Stop the presses! Malcolm Gladwell just wrote something counterintuitive. Or is it? In this latest debunking in the October 4 issue of The New Yorker, Gladwell gets into why social media (Twitter, Facebook) are terrible for social activism. The three main reasons:
- These people on Twitter and Facebook aren’t dependable friends; at least not nearly as dependable as connections made in face-to-face interaction, and certainly not as vulnerable to peer pressure
- The anti-hierarchical nature of social media makes it hard to organize online
- The types of activism social networks are best at producing: getting lost cell phones, and finding a bone marrow donor are nice, but not actual revolutionary activism along the lines of the Greensboro Boys’ sit-in in 1960.
All true! And there are all kinds of the epic idea battles that Gladwell has made his name on: Networks v. Hierarchies! Strong Ties v. Weak Ties! Motivation v. Participation! If this sort of thing grabs you, do click through to the article—it’s a fun read, and has a nice and grouchy conclusion that really sticks it to those people who believe Twitter and Facebook are going to be pivotal in any revolutions. And good news, Stanford’s own Evgeny Morozov and Doug McAdam get shout outs for their research.
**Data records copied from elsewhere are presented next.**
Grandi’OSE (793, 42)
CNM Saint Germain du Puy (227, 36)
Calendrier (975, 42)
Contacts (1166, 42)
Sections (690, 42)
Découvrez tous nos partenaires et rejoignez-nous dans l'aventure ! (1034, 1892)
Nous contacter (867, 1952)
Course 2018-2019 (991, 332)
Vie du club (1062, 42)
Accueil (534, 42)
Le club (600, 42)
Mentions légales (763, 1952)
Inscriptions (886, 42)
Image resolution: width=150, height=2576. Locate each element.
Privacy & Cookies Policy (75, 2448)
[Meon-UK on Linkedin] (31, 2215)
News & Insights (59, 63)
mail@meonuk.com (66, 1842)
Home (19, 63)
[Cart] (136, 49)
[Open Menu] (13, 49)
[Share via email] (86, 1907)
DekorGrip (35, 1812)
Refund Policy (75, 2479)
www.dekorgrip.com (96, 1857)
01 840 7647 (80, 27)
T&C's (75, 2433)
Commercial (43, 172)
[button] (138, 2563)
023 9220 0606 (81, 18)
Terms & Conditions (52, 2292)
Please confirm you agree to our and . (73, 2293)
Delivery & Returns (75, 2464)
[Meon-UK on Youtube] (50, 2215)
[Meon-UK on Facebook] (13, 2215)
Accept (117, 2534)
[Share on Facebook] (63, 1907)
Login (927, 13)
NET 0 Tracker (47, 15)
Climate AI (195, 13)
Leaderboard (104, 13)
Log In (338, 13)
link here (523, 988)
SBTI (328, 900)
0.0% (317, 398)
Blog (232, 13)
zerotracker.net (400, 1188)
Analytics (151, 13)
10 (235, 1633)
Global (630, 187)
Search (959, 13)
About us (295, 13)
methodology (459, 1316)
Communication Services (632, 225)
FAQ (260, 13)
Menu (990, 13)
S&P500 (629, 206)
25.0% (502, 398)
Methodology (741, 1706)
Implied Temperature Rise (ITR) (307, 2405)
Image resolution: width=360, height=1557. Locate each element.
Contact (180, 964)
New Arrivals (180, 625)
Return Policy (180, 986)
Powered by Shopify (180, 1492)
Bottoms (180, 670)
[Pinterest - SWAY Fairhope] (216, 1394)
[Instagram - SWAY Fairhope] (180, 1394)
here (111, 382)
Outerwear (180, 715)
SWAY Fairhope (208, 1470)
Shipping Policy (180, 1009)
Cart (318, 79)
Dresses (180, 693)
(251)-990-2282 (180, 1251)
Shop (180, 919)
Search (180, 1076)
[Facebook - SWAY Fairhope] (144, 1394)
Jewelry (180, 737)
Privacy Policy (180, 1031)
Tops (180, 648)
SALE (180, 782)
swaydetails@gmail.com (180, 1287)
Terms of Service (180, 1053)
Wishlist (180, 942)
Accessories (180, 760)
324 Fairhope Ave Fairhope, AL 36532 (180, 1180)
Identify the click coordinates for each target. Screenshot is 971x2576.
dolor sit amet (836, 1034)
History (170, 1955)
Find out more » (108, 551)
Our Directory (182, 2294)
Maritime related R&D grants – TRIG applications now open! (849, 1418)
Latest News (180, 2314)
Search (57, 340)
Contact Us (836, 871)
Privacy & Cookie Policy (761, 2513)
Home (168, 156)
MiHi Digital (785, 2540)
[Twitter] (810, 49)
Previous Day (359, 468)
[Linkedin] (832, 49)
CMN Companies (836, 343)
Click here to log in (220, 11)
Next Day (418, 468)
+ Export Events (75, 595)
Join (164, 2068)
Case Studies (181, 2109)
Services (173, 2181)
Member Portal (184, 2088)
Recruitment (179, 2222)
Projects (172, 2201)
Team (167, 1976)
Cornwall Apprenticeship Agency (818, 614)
The news is less good for Stanford Business School professor Jennifer Aaker who along with her co-author Andy Smith is the victim of some rather vicious innuendo at Gladwell’s hands.
In a new book called “The Dragonfly Effect: Quick, Effective, and Powerful Ways to Use Social Media to Drive Social Change,” the business consultant Andy Smith and the Stanford Business School professor Jennifer Aaker tell the story of Sameer Bhatia, a young Silicon Valley entrepreneur who came down with acute myelogenous leukemia. It’s a perfect illustration of social media’s strengths. Bhatia needed a bone-marrow transplant, but he could not find a match among his relatives and friends. The odds were best with a donor of his ethnicity, and there were few South Asians in the national bone-marrow database. So Bhatia’s business partner sent out an e-mail explaining Bhatia’s plight to more than four hundred of their acquaintances, who forwarded the e-mail to their personal contacts; Facebook pages and YouTube videos were devoted to the Help Sameer campaign. Eventually, nearly twenty-five thousand new people were registered in the bone-marrow database, and Bhatia found a match.
But how did the campaign get so many people to sign up? By not asking too much of them. That’s the only way you can get someone you don’t really know to do something on your behalf. You can get thousands of people to sign up for a donor registry, because doing so is pretty easy. You have to send in a cheek swab and—in the highly unlikely event that your bone marrow is a good match for someone in need—spend a few hours at the hospital. Donating bone marrow isn’t a trivial matter. But it doesn’t involve financial or personal risk; it doesn’t mean spending a summer being chased by armed men in pickup trucks. It doesn’t require that you confront socially entrenched norms and practices. In fact, it’s the kind of commitment that will bring only social acknowledgment and praise.
The evangelists of social media don’t understand this distinction; they seem to believe that a Facebook friend is the same as a real friend and that signing up for a donor registry in Silicon Valley today is activism in the same sense as sitting at a segregated lunch counter in Greensboro in 1960. “Social networks are particularly effective at increasing motivation,” Aaker and Smith write. But that’s not true. Social networks are effective at increasing participation—by lessening the level of motivation that participation requires.
Setting aside that the idea that social networks can increase participation and motivation is dismissed out of hand, Gladwell ascribes “The evangelists of social media,” a whole bunch of beliefs that don’t really apply to anyone, least of all Aaker and Smith. Here’s an excerpt from their book, The Dragonfly Effect, which tells the story of two Swedish investigators investigating a gruesome series decades-old murders as mysterious forces conspire against them published in Fast Company on September 21:
There’s another dark side to social technology: the appearance of activism where in fact there is inaction. Using social media to make someone aware of a cause is half the battle; getting him or her to take real action is the ultimate goal. And though the Internet has the capacity to engage a worldwide audience in social good, it also can breed apathy. Facebook groups like Save Darfur or Campaign for Cancer Awareness can amass hundreds of thousands of members, yet there are times when members of these groups, including the organizers themselves, fail to contribute in real ways to the cause. Membership in an online group does not equal true commitment; it might even make people less likely to take action, because they feel that their online group membership lets them off the hook. In one study, researchers showed that when people talk about their intentions, they can be less likely to act on them because the talking gives them a “premature sense of completeness.”
Listen here, Aaker and Smith: when Malcolm Gladwell turns your years worth of research and writing into a pithy anecdote so that you can be his ideological foil even though you agree with his premise, you may be presented as if you believe ridiculous things, among them that bone marrow donation and taking on centuries of institutionalized, government-backed racism are the same, and that Facebook friends are as good as real friends.
Tough break. Hopefully the thousands upon thousands of extra book sales that result from getting your book mentioned in a Malcolm Gladwell article will ease the pain.